いなかったっすね。クラブとかライブハウス規模のイベントは皆ちょこちょこやってたと思いますけど、野外フェスは・・・また全然内容が変わってくるんで・・・。

 

-フェスってそんな簡単に主催できるもんなんですか?

う〜ん・・・(フェスを)やりたいと思う人はたくさんいるんですけど、何のせいでできないかっていうと「お金」と「場所」なんですよ。伊丹でフェスやるだけやったらネックは「お金」だけなんですよ。でも僕らは「昆陽池公園で野外フェス」が大前提やったんで、「お金どうすんねん」「どうやって昆陽池を借りるねん」という2つの問題があって・・・。

 

-その2つをどう解決したんですか?

逆に言うと、どうやったら伊丹市が「良いよ」って言ってくれるか?どうやったらお金が集まるか?っていうのを1回、やる事を前提にしてちゃんと考えようぜ!っていうように会議内容も切り替わってきて。そもそもそれまではノリだけの会議で、やる事前提で動いてなくて。

 

 

-で、そういう風に考え方がシフトして動いた結果、資金は集まったんですか?それとも自腹切って開催したとか・・・?

いや、集まりました。1回目の開催は全運営費が約180万円で、そのうち100万ぐらいが兵庫県からの助成金、50万円ぐらいが出店料とか、30万円ぐらいが協賛金って感じですね。

 

記念すべき初回のフライヤー

 

-初回の手応えはどうでした?

1回目はねぇ・・・大成功でしたねぇ、はい 笑。

 

-じゃあ2回目開催もすんなり決定したんですね。

だって(1回目が)大成功やったすもん。大成功やったから2回目もすんなりとやろうってそりゃなりますよね・・・・それが全ての地獄の始まりやったなと思ってます!!

 

-と、いうと??

あの〜、なんて言うんすかね・・・やっぱり人様のお金を集めてやるんで、「労力」もそうだし「メンタル」も含めて色んな「強さ」が必要になるんですよね、本当は。
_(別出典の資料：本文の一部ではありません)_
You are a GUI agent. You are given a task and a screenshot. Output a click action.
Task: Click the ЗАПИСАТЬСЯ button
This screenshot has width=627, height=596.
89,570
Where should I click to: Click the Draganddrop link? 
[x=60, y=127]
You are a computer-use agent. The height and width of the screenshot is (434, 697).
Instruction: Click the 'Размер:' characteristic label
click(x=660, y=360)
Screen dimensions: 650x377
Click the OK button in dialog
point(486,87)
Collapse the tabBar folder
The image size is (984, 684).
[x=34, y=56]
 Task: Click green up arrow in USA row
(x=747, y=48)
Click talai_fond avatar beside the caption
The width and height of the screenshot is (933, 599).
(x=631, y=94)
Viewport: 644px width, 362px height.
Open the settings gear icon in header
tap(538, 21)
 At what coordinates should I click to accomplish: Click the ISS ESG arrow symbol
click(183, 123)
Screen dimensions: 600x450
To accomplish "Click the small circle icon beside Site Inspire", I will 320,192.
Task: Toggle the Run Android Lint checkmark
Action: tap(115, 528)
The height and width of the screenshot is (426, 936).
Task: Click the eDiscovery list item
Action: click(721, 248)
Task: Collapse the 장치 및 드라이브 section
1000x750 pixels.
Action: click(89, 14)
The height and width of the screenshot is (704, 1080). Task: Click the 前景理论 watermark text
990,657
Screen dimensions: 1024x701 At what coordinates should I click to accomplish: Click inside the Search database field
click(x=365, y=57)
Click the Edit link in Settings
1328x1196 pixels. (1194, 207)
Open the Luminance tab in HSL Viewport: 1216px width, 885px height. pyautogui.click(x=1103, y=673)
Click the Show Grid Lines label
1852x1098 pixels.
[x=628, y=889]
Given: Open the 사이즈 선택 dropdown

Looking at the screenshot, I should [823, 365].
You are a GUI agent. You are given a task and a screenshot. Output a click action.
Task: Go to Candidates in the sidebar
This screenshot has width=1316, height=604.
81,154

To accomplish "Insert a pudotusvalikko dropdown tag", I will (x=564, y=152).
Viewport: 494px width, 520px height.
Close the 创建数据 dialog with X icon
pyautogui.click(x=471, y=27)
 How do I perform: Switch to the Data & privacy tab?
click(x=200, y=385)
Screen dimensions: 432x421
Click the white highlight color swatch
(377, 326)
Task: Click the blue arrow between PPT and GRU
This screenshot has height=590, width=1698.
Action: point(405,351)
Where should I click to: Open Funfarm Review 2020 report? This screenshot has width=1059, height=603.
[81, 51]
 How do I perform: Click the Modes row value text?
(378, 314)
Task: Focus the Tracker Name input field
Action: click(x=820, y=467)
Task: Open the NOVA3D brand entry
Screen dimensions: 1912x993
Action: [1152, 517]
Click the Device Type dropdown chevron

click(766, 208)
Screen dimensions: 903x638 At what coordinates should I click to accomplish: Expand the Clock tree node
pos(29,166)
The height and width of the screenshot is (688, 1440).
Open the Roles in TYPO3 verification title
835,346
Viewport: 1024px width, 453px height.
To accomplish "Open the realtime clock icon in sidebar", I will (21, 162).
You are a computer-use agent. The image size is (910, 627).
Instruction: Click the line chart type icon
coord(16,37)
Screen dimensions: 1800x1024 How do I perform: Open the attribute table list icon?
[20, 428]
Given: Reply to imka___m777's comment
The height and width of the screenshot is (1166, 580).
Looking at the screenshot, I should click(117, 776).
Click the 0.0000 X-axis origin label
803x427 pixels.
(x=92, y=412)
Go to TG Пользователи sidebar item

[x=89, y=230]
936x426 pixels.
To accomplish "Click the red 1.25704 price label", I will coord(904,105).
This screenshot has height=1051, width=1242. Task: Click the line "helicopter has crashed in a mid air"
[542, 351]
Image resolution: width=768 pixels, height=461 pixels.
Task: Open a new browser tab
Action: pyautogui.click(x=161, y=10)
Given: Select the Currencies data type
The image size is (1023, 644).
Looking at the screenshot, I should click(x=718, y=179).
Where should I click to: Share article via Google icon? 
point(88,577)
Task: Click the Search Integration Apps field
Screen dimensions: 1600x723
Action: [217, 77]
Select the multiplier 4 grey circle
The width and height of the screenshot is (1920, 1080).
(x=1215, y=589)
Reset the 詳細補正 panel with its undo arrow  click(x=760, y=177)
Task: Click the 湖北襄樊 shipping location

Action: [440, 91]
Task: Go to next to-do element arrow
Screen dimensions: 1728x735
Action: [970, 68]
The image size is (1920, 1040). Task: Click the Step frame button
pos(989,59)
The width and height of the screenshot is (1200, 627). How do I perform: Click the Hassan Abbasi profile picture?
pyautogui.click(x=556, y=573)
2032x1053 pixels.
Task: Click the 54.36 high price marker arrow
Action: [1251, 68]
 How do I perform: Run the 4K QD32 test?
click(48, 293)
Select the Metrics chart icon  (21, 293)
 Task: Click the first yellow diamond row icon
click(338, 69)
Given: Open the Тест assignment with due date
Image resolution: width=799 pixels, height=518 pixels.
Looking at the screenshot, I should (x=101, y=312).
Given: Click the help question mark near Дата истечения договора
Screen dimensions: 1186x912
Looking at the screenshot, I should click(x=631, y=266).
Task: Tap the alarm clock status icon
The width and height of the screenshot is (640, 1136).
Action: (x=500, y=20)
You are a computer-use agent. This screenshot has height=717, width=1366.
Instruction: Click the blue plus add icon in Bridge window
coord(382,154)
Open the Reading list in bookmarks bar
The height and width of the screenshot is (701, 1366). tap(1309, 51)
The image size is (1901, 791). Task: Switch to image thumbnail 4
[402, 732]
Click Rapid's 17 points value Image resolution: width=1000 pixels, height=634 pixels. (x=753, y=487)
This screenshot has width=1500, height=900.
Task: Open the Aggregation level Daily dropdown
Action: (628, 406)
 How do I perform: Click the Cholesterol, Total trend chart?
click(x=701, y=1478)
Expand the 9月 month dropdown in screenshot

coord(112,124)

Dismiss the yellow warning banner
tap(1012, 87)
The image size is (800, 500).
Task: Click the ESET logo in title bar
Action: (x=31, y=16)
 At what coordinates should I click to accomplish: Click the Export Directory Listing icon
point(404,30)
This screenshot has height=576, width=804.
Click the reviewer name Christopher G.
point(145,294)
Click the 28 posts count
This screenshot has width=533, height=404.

でも、1回目が大成功しちゃったから、開催する為に必要な「決意」と「覚悟」を持たずにそのまま「今年もやるっしょ!?」っていう感じで2年目がはじまってもーたんすよ。

 

-勢いあって良いじゃないですか 笑。

初年度で既に僕らの夢は実現しちゃったんですよ。だから2回目は「あの夢をもう1回再現しようぜ」って考え方に気付けばなっていて。でもやっていくうちに再現作業ほどおもんないものはないな、って途中で気付きだしたんですよ、みんな。

 

-・・・そうなんですね。

「あれ?去年あんなにおもろかったのに今年全然おもんないぞ」って。面白さがなくなったらフェス作るのなんて辛いだけですから。「誰も笑ろてへん」みたいな。っていう状態に僕は代表として「うわ、地獄や・・・」と思って。

 

-それは辛いですね・・・。

僕がしんどいだけやったらまだしも、それに巻き込まれた・・・っていうと大げさですけど、加わった人全員が「地獄や!」みたいな顔してる・・・でも、結局そこは解決できずに2年目を終えてしまったんですよ。

 

ITAMI GREENJAM2回目。1万人を動員し、傍目から見れば大成功を収めたかのように見えたが・・・

 

-だいたい想像できますが、2回目を終えた後、翌年の開催についてどう思ったんですか?

辞めよう思いましたね!でも、外からイベントを見たら大成功やったんですよ。その年1万人(来場者)入ってますし。当たり前ですけど、来場者は内情を知らないじゃないですか。その年はイベントに携わった人たちが血を流して良いモノが出来ただけで。だから、プラス面とマイナス面の差が凄くて・・・。そりゃプラス面しか見えない来場者の人達は「楽しかったわ!」「来年も期待してるで!」って言ってくれますやん。でも、実際に中で血を流してる人たちを見てる僕からしたら「辛い思いさせてもうたんすよ、僕」って。それに耐えれへんようになって「こんな事になるんやったら辞めよう」って。